In Benin, the phenomenon of placing children has
come to a tragic end over the past few years. In Benin traditional
society it was a common practice and even a privilege for the real
family, but this has gone astray. In the past, placed children could
enjoy, like those in the adopted family, a good education, learning a
trade, or even training towards to their future integration in social
life. In evolved society, which is aimed ever more at the need of money
— particularly in urban centres, where couples work mostly as
employees — placing children does not comply anymore to the
same rules. A child is now an object of exploitation, a beast of
burden. It is at everyone’s beck and call, even when they
originate comes from relatives or relatives by marriage. We often see
Vidomegons beaten or ill-treated and abused, bearing on
their body the marks of blows received and disabled as a consequence.
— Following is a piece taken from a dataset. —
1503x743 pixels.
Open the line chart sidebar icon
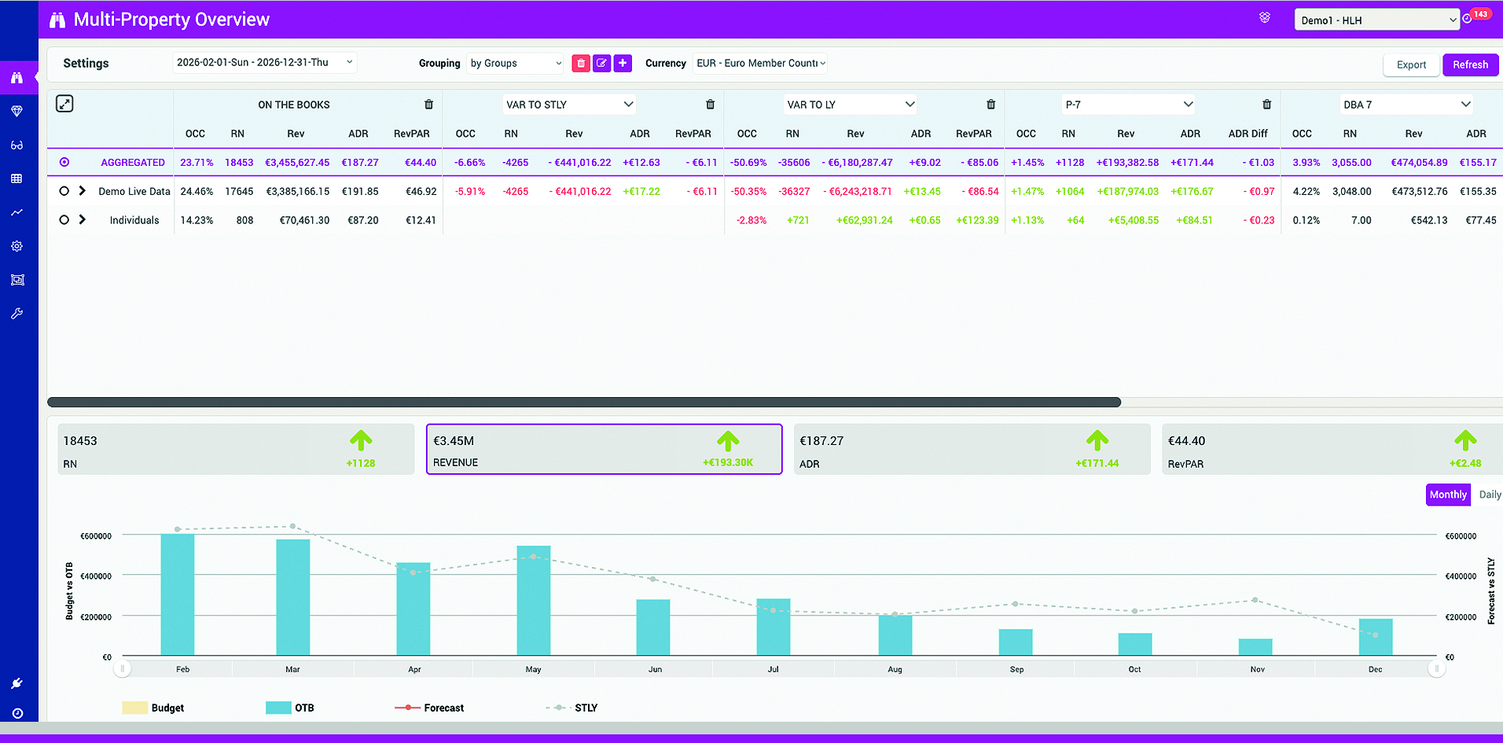click(17, 213)
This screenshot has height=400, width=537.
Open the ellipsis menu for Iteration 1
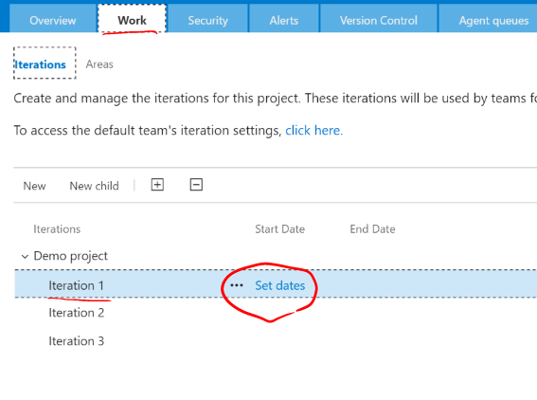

Today Vidomegon stands for ill-treatment.
The girls, have for the most part become ambient
vendors, and are often lead into prostitution. When they cannot bear it
anymore, some finally run away and are then at risk to the dangers of
the street.
The phenomenon of Vidomegons constitutes
a real problem of society in Benin. It is in the southern region of the
country, where life is deeply transformed, that it is the most
emphasized. A survey by the Ministry of Social Protection, assesses at
more than 100,000 the number of children placed in the two biggest
cities of the country, Cotonou and Porto-Novo. They come from villages
of the centre and the South of the country, and for the majority they
belong to families with more than six children, whose polygamous father
, is either a farmer, or a fisherman (62 %).
This system is very wide-spread in Benin and
research into this topic has shown some areas as being children
suppliers. Among these nine clearly defined areas appears Toviklin.
Indeed, in this city 54% of the families place their children and 46%
among them are in domestic or ambient vending.
There are three kinds of placement:
1. Sale placement. This is a sort of child abandonment under a paid contract that can vary from 15,000 to 20,000 F CFA. The child joins an other « family » which is not his and which grants him a new social identity and the status of “protected” person;
2. Half-paid placement. This is practised as virtually a temporary contract;
3. Simple placement in lieu of child care.
• Slave children : according to the Benin daily « L’Aurore » (the Dawn), which quotes a UNICEF report, "Vidomegon girls as well as boys work an average seventeen to eighteen hours a day without rest and are never provided with schooling".